Expect Rivalry—Get Regular Rivalry
Stim 1 versus stim 14. In this situation, with stim 1 presented to one eye and stim 14 presented to the other, rivalry was expected because stim 1 associated with categorical cell 7, while stim 14 associated with categorical cell 3 (see figure 18.3a). The figure shows a graphical representation of the rivaling stimuli as well as a representation across the 100 iterations (Time) of the left and right strength modifiers. Notice the regular alternation between the modifiers, with reciprocal weakening and strengthening (0.1 per iteration) until the point at which the “winner” (bottom graph, triangle symbols) changes identity. At this point the strength of the winning eye is enhanced by a factor (perhaps analogous to attention), with a corresponding drop in strength for the suppressed stimulus.
The overall strength of this factor was arbitrary, but was fixed throughout all of the network calculations.

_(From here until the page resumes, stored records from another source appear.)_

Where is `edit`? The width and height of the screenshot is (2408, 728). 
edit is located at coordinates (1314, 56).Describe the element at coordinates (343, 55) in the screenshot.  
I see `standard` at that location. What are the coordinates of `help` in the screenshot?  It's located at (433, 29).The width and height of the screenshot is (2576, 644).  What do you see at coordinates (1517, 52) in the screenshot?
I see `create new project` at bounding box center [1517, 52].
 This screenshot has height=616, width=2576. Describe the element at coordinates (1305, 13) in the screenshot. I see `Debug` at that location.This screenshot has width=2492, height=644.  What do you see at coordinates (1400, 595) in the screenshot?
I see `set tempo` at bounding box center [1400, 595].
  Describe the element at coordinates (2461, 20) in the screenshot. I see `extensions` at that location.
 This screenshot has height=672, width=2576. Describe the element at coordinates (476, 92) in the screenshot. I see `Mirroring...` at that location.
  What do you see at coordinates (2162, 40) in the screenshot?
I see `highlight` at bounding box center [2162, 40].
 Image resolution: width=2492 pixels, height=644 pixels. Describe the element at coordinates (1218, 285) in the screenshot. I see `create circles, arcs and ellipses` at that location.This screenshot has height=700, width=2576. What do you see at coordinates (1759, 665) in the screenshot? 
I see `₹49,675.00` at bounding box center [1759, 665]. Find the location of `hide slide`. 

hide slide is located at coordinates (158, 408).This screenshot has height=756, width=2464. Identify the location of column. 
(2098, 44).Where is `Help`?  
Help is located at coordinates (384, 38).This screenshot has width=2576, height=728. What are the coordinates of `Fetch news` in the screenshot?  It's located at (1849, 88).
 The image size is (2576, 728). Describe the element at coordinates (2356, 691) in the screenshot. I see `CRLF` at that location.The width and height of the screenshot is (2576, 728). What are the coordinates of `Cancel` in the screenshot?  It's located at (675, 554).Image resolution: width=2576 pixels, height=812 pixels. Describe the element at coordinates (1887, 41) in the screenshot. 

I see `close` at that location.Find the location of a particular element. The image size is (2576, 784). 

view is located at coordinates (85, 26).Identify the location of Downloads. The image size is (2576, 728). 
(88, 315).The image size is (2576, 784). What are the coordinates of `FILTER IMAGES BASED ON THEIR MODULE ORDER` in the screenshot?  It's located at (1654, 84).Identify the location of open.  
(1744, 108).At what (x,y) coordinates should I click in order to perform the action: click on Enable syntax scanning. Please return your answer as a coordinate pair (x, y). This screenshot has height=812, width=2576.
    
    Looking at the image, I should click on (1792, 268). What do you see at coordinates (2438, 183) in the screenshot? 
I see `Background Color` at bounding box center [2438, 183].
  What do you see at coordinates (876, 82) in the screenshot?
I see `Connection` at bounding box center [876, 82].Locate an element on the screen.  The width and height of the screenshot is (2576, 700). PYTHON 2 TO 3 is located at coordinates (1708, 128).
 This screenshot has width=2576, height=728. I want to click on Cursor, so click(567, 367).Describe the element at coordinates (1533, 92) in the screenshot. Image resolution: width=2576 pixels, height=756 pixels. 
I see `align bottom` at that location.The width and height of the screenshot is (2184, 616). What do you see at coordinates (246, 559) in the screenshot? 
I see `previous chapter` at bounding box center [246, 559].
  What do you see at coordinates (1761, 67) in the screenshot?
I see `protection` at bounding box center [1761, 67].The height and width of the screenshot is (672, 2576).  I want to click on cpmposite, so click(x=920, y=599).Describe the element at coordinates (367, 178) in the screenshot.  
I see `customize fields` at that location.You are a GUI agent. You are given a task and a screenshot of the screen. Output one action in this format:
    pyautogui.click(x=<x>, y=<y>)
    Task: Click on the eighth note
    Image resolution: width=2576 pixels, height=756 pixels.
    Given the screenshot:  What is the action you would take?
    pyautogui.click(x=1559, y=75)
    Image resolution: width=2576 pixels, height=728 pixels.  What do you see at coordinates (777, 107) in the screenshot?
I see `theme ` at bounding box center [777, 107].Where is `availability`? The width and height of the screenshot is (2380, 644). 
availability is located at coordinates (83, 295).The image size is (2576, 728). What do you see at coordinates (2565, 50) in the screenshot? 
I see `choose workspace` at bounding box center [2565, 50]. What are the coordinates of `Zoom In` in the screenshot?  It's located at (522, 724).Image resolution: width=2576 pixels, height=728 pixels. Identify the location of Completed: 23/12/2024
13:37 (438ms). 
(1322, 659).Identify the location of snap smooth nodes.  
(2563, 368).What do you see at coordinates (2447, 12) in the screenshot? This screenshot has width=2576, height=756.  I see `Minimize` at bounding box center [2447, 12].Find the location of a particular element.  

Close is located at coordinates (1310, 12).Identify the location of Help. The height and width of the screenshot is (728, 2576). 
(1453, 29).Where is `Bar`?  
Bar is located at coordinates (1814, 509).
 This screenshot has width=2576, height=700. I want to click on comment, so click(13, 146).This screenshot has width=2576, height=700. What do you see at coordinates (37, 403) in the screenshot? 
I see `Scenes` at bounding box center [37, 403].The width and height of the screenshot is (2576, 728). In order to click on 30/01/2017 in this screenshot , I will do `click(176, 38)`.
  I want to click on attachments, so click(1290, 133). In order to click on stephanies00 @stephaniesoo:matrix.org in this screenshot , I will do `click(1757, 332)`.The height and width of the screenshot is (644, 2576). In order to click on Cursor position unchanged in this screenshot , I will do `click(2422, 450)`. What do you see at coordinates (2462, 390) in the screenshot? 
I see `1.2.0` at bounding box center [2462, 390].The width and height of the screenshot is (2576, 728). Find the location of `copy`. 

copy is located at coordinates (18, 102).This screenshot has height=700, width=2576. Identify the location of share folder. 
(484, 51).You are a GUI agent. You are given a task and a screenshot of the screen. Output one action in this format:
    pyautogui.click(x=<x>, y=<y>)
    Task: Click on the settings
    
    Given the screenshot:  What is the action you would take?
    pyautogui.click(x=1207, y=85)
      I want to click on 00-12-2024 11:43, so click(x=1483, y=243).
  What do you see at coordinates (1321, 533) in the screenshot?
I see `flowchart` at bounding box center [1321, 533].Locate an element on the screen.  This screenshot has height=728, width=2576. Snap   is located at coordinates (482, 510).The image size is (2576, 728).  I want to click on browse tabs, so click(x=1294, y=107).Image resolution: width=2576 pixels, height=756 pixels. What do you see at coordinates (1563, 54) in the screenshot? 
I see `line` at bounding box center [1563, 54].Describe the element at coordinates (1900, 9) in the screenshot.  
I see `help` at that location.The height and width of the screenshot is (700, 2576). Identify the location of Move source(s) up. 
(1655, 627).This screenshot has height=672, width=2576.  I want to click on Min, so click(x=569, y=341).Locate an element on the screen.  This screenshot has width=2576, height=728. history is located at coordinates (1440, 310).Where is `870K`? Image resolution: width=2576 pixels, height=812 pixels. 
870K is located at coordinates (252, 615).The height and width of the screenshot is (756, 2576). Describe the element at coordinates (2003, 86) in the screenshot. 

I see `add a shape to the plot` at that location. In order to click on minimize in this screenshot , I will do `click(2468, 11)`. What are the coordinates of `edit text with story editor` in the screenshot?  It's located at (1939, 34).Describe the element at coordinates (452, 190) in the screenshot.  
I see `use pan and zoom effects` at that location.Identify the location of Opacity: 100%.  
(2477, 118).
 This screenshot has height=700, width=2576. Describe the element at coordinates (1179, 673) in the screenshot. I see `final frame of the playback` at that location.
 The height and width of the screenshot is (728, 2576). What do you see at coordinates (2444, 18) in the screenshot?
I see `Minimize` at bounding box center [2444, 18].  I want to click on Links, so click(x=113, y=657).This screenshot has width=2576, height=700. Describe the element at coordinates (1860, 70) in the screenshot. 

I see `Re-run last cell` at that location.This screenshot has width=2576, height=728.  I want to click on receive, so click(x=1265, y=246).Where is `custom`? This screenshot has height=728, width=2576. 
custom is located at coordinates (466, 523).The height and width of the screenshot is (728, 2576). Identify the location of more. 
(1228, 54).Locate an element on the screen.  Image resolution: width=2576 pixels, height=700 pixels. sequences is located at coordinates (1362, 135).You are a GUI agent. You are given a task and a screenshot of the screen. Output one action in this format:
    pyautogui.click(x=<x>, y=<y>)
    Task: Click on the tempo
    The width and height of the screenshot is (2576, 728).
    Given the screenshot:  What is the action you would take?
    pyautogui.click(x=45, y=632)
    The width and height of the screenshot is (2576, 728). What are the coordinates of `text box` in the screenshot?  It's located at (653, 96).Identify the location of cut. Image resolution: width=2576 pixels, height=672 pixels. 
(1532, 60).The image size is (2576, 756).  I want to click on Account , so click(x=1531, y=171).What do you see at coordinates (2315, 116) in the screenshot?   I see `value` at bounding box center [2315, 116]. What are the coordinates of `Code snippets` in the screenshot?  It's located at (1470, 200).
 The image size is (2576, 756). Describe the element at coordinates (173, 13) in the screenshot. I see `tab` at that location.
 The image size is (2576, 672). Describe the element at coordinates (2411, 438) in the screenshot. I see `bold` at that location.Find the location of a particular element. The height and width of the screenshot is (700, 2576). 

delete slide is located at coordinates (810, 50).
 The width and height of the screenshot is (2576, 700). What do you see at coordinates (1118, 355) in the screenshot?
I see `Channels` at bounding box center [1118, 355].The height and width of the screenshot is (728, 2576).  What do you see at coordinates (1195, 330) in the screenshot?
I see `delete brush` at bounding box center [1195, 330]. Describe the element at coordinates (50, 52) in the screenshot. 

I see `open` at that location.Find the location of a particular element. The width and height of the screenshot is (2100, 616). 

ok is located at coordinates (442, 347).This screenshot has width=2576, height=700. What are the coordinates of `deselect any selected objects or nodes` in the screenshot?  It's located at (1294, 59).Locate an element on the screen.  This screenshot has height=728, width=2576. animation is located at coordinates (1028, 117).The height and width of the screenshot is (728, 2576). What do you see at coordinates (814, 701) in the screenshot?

The similarity measure for the left and right eyes is shown in the second trace. It also shows regularity in alternation that is highly correlated with the switch in Kohonen choice (categorical selection) (lower trace). The “winner” is shown as a series of triangular markers taking on one of two states (upper right, lower left). In this case the change in “winner” occurs at precisely the same time as the change in Kohonen choice.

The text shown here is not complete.